TEXT PROVIDED ▸
-------------------------
Would you be prepared to defend yourself and other innocents?
Would you be justified in doing so?
Is it time for Americans to consider such once-unthinkable possibilities?
There is one man in the world who can address these questions with first-hand experience.
His name is Charl van Wyck – a South African who was faced with just such a shocking scenario.
In "Shooting Back: The Right and Duty of Self-Defense," van Wyk makes a biblical, Christian case for individuals arming themselves with guns, and does so more persuasively than perhaps any other author because he found himself in a church attacked by terrorists.
"Grenades were exploding in flashes of light. Pews shattered under the blasts, sending splinters flying through the air," he recalls of the July 25, 1993, St. James Church Massacre. "An automatic assault rifle was being fired and was fast ripping the pews -- and whoever, whatever was in its trajectory -- to pieces. We were being attacked!"
But van Wyk was not defenseless that day. Had he been unarmed like the other congregants, the slaughter would have been much worse.
"Instinctively, I knelt down behind the bench in front of me and pulled out my .38 special snub-nosed revolver, which I always carried with me," he writes in "Shooting Back," a book published for the first time in America by WND Books. "I would have felt undressed without it. Many people could not understand why I would carry a firearm into a church service, but I argued that this was a particularly dangerous time in South Africa."
During that Sunday evening service, the terrorists, wielding AK-47s and grenades, killed 11 and wounded 58. But the fact that one man – van Wyk – fired back, wounding one of the attackers and driving the others away.
Those killed that day were:
• Guy Cooper Javens
• Richard Oliver O'Kill
• Gerhard Dennis Harker
• Wesley Alfonso Harker
• Denise Gordon
• Mirtle Joan Smith
• Marita Ackerman
• Andrey Kayl
• Karamjin Oleg
• Varaksa Velentin
• Pavel Valuet
The last four were Russian seamen attending the service as part of a church outreach program. Another Russian seaman, Dmitri Makogon, lost both legs and an arm in the attack.
Using his personal and high-profile story as a launch-pad, van Wyk wrote "Shooting Back" – which instantly became a South African bestseller, as well as a bestseller for WND, which imported thousands of copies of the original book for sale online to audiences in the U.S. and around the world. This is the first time this book, previously published in South Africa, has been widely available in the U.S. and elsewhere.
"I am honored to be a part of this historic undertaking – the republishing of this classic work in the United States," said Joseph Farah, founder of WND Books and editor and chief executive officer of WND. "We have been working on this for more than three years. Now everyone can read this amazing and important story, which has applications in terror-stricken America and for Christians and Jews throughout the world."
-------------------------
WRITTEN INSTRUCTION 1 ▸ According to the article, how many people did the terrorists kill and wound during the service?
WRITTEN INSTRUCTION 2 ▸ Based on the article, answer yes or no for each statement and quote the words that decide it: (a) The author drew a revolver during the attack. (b) The attack happened during a Sunday morning service. (c) Five of those killed were Russian seamen.
WRITTEN INSTRUCTION 3 ▸ Write out the article word for word, from "Would you be prepared" to "such once-unthinkable possibilities?".
The listing after the article isn't needed for anything here.

DATASET CONTENT ▸
-------------------------
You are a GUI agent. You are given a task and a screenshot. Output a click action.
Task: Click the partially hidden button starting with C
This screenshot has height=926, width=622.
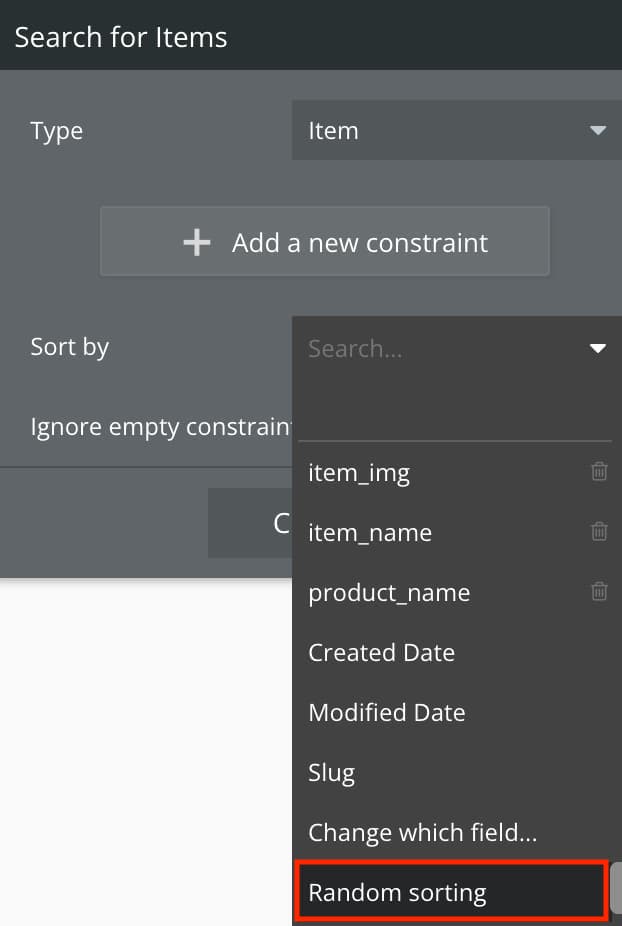pos(250,523)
-------------------------
WORKED SOLUTION 1 ▸ They killed 11 and wounded 58.

WORKED SOLUTION 2 ▸
(a) Yes: "pulled out my .38 special snub-nosed revolver"
(b) No: "During that Sunday evening service"
(c) No: "The last four were Russian seamen"

WORKED SOLUTION 3 ▸
Would you be prepared to defend yourself and other innocents?
Would you be justified in doing so?
Is it time for Americans to consider such once-unthinkable possibilities?